Many are run like drop-in centres or youth clubs, with no compulsion to attend for more than a few hours a week (if that), and even then without much or any structured learning or formal classes. You don't need formal teaching qualifications to take a class in a PRU. You can more or less just turn up and have a bash with something.

Essentially, the most difficult children are placed in an environment from which they can only extract something positive if they are highly disciplined self-starters with plenty of self-confidence and a strong sense of where they want to be in the future. Needless to say, they wouldn't be there in the first place if they displayed much in the way of such qualities.

So what impact is this method of dealing with hard-to-educate children having? Some, at least, of the fall-out from this outrageously casual approach is expressed in this week's report from the London School of Economics, undertaken on behalf of the Prince's Trust.

The study, entitled The Cost of Exclusion, shows that the number of young people not in education, employment or training is more than double that of Germany or France, and is still rising. It says that a million young people, or roughly one in five, face a lifetime on benefits, running the risk of falling into crime and mental or physical ill-health. The cost to the exchequer of this parlous failure is estimated at £3.65bn a year.

The human cost, at its most lurid, is advertised in the banner headlines that tell of a continuing spate of child murder victims and perpetrators, or the smaller headlines that report Britain's recent enthusiasm for locking children up in the criminal justice system. But for each of these horrors there are thousands of more humdrum tales of talents unrecognised, opportunities unseen, and capabilities unknown.

According to the report, all that is masking this abject failure from public view is the general strength of the economy and the high overall rate of employment. Yet it is all a little more complex than that. The switch to a skills-based economy masks the problem at the same time as it is creating it. The labour market wants skilled people. But it is harder to endow some people with skills than it is others.

Our government proceeds under the illusion that since everyone is given equal access to education, everyone has an equal chance of gaining skills. Its latest pointless decision, to force people to stay at school (if they have a school) until they are 18, is a perfect example of its dumb, blind, arrogant, ignorant optimism. The almost atavistic fear of academic selection, which continues to influence Labour policy, has as its dark twin a fear of truly meaningful remedial selection. Yet it is the latter that is causing the problem, even though the former continues to drive debate.

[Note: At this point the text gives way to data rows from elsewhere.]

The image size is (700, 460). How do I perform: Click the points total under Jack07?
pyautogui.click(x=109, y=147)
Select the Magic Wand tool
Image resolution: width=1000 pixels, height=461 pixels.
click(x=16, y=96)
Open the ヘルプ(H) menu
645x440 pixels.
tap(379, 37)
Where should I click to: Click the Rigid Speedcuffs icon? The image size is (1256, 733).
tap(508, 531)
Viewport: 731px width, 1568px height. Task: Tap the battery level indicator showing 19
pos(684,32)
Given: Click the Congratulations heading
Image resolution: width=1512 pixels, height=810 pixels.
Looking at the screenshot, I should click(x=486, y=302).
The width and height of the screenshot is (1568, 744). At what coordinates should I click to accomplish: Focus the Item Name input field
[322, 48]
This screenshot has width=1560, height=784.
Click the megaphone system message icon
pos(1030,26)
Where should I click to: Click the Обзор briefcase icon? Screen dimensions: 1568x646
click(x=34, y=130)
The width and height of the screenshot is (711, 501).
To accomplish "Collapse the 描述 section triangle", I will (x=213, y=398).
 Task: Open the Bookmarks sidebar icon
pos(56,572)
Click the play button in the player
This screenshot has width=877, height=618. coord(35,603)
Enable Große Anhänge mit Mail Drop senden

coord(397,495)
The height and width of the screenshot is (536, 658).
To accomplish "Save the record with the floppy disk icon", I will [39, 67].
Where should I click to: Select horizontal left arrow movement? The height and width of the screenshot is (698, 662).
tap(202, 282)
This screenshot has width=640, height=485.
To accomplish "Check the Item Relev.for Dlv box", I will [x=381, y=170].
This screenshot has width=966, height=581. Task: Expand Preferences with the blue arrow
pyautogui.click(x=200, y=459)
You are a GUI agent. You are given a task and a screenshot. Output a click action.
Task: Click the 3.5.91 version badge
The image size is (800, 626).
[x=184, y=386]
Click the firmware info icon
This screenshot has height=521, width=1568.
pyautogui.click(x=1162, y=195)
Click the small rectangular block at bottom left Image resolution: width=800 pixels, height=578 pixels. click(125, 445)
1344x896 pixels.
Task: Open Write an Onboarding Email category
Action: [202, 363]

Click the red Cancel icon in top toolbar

Inclusion is everything, so much so that the Government seems almost fearful of rewarding children with behavioural difficulties by putting them into the sort of highly staffed and highly disciplined schools that many parents would want for their children anyway. But it has to be accepted that there are many children in Britain who, for all sorts of reasons, need much more help, nurture and guidance, than can be given in a mainstream school. What they usually get, at present, is precisely the opposite.